Pulse STT streaming finalizes each turn on trailing silence. When the speaker stops, the server emits is_final: true promptly instead of waiting for the model’s internal finalization cadence. Transcript accuracy is unchanged.

On by default. Set endpointing=false on the WebSocket URL to opt out.

When to use it

Leave endpointing=true (the default) for:

  • Voice agents. Faster is_final means faster LLM turn, faster TTS response, lower perceived latency.
  • Live captioning. Steadier finalization pacing between the speaker stopping and the caption settling.
  • Any interactive workload where the client acts on is_final=true and the wait between speech-end and finalize is user-visible.

Set endpointing=false for batch-style workloads that consume the full transcript at the end and don’t care about per-turn finalize timing.

Disabling

1const url = new URL("wss://api.smallest.ai/waves/v1/stt/live?model=pulse");
2url.searchParams.append("language", "en");
3url.searchParams.append("encoding", "linear16");
4url.searchParams.append("sample_rate", "16000");
5url.searchParams.append("endpointing", "false");
6
7const ws = new WebSocket(url.toString(), {
8 headers: { Authorization: `Bearer ${API_KEY}` },
9});

Parameters

ParameterValuesDefaultEffect
endpointing"true" / "false""true"Finalize-on-silence. Set to "false" to fall back to the model’s internal finalization cadence.

How finalization changes

With endpointing=true (default): the connection watches for a silence gap on the audio and finalizes as soon as one is detected. No tokens are lost.
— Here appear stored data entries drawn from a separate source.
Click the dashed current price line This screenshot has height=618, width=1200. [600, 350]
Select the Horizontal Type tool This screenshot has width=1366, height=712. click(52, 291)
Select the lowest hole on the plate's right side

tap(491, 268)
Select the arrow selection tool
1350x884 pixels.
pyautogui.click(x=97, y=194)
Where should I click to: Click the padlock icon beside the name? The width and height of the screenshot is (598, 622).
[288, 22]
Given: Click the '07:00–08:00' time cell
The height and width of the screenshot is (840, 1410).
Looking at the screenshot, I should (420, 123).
With endpointing=false: the model finalizes each turn on its own internal cadence, which is slower than trailing-silence detection and varies with where the speaker’s pause lands.

Accuracy is unchanged. The same tokens are emitted either way. Only the finalize timing changes.

Interaction with other params

  • vad_events. Independent. endpointing controls when the current turn’s transcript is finalized. vad_events adds speech_started / speech_ended messages for observability. They do not conflict.
  • eou_timeout_ms. The model’s own end-of-utterance timer. When endpointing=true, silence detection usually fires first, so eou_timeout_ms acts as a ceiling. When endpointing=false, it controls finalization alone.
  • finalize_on_words. Word-count-based auto-finalization (default true). Independent of endpointing. Whichever condition fires first triggers the final.
  • finalize message. Client-triggered finalization always takes precedence and works with any combination of the above.

Notes

  • On by default. Existing streaming clients get the new behavior automatically. Accuracy is unchanged.
  • Opt-out. Set endpointing=false to restore the previous finalization behavior.
  • India region only for South Indian languages. ta, te, kn, ml, and multi-south-indic route through the India region gateway. Endpointing works identically on both regions.